Attention néanmoins, il faut s’armer d’une bonne bécane pour faire tourner le jeu à fond avec le RTX au maximum, et même ainsi, il arrivera que le jeu connaisse quelque petits freezes et autres bugs mineurs, qui ne dénaturent pas l’expérience, rassurez-vous. Notre RTX 3070 Ti couplée à 16 Go de ram a été suffisante en 1440p pour faire tourner le jeu entre 50 et 60 FPS, avec le RTX en élevé.

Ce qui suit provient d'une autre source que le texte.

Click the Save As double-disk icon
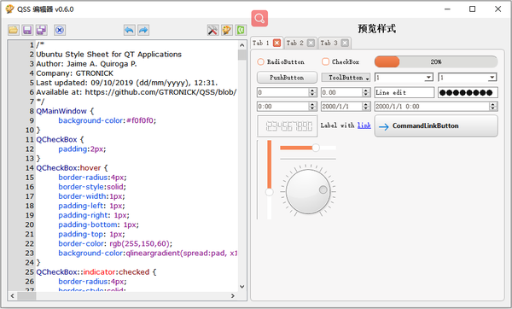Viewport: 512px width, 309px height. [x=42, y=30]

Alors oui, on en prend plein les yeux. C’est solide, beau, artistiquement recherché et impressionnant lorsque l’on prend conscience qu’une seule personne a effectué tout ce boulot sur son temps libre. En voilà un qui mériterait qu’un gros studio lui propose budget et équipe pour le laisser faire un jeu d’une envergure autre que ce Bright Memory Infinite.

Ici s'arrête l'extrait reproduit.